• [EXERCISE DETAILS]:
Reproduce each of the following records line for line, without changing a single character.

— Start RAW RECORDS —

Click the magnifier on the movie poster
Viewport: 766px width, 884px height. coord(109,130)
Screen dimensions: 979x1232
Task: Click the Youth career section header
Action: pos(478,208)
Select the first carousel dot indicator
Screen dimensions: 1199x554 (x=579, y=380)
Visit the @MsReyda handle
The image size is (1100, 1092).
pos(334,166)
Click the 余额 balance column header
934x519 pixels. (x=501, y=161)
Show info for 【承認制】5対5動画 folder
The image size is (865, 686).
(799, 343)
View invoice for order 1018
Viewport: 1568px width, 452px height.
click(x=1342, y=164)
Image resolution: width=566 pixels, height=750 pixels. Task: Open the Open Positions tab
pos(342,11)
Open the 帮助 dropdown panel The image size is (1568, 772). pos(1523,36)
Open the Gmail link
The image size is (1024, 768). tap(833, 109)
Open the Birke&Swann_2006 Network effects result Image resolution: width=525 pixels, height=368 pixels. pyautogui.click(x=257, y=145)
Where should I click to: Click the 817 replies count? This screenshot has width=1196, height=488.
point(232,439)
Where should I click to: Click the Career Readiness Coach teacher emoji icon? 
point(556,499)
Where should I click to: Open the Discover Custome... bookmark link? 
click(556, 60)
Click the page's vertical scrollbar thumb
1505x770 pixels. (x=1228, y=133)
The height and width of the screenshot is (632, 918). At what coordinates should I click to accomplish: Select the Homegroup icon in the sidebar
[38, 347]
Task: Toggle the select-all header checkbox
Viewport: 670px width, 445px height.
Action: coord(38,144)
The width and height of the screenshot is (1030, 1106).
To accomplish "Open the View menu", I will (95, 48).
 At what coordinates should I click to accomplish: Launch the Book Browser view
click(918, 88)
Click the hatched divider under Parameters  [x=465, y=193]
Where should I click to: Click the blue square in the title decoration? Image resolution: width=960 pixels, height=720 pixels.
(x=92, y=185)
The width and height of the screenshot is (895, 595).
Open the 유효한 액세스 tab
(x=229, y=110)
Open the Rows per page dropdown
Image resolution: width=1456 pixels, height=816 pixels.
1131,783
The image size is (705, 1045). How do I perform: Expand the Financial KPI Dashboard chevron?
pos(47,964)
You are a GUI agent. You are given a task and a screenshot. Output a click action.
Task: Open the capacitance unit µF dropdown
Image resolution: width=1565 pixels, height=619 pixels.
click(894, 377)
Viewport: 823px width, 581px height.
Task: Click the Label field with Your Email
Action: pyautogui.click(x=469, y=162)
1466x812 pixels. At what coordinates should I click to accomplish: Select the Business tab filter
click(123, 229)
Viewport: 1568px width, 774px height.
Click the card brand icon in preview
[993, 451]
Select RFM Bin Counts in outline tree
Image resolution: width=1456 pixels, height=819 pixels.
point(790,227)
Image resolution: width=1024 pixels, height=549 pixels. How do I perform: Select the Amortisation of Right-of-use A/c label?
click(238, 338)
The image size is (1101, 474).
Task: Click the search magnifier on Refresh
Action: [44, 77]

— End RAW RECORDS —

• [EXERCISE RESULT]:
Click the magnifier on the movie poster
Viewport: 766px width, 884px height. coord(109,130)
Screen dimensions: 979x1232
Task: Click the Youth career section header
Action: pos(478,208)
Select the first carousel dot indicator
Screen dimensions: 1199x554 (x=579, y=380)
Visit the @MsReyda handle
The image size is (1100, 1092).
pos(334,166)
Click the 余额 balance column header
934x519 pixels. (x=501, y=161)
Show info for 【承認制】5対5動画 folder
The image size is (865, 686).
(799, 343)
View invoice for order 1018
Viewport: 1568px width, 452px height.
click(x=1342, y=164)
Image resolution: width=566 pixels, height=750 pixels. Task: Open the Open Positions tab
pos(342,11)
Open the 帮助 dropdown panel The image size is (1568, 772). pos(1523,36)
Open the Gmail link
The image size is (1024, 768). tap(833, 109)
Open the Birke&Swann_2006 Network effects result Image resolution: width=525 pixels, height=368 pixels. pyautogui.click(x=257, y=145)
Where should I click to: Click the 817 replies count? This screenshot has width=1196, height=488.
point(232,439)
Where should I click to: Click the Career Readiness Coach teacher emoji icon? 
point(556,499)
Where should I click to: Open the Discover Custome... bookmark link? 
click(556, 60)
Click the page's vertical scrollbar thumb
1505x770 pixels. (x=1228, y=133)
The height and width of the screenshot is (632, 918). At what coordinates should I click to accomplish: Select the Homegroup icon in the sidebar
[38, 347]
Task: Toggle the select-all header checkbox
Viewport: 670px width, 445px height.
Action: coord(38,144)
The width and height of the screenshot is (1030, 1106).
To accomplish "Open the View menu", I will (95, 48).
 At what coordinates should I click to accomplish: Launch the Book Browser view
click(918, 88)
Click the hatched divider under Parameters  [x=465, y=193]
Where should I click to: Click the blue square in the title decoration? Image resolution: width=960 pixels, height=720 pixels.
(x=92, y=185)
The width and height of the screenshot is (895, 595).
Open the 유효한 액세스 tab
(x=229, y=110)
Open the Rows per page dropdown
Image resolution: width=1456 pixels, height=816 pixels.
1131,783
The image size is (705, 1045). How do I perform: Expand the Financial KPI Dashboard chevron?
pos(47,964)
You are a GUI agent. You are given a task and a screenshot. Output a click action.
Task: Open the capacitance unit µF dropdown
Image resolution: width=1565 pixels, height=619 pixels.
click(894, 377)
Viewport: 823px width, 581px height.
Task: Click the Label field with Your Email
Action: pyautogui.click(x=469, y=162)
1466x812 pixels. At what coordinates should I click to accomplish: Select the Business tab filter
click(123, 229)
Viewport: 1568px width, 774px height.
Click the card brand icon in preview
[993, 451]
Select RFM Bin Counts in outline tree
Image resolution: width=1456 pixels, height=819 pixels.
point(790,227)
Image resolution: width=1024 pixels, height=549 pixels. How do I perform: Select the Amortisation of Right-of-use A/c label?
click(238, 338)
The image size is (1101, 474).
Task: Click the search magnifier on Refresh
Action: [44, 77]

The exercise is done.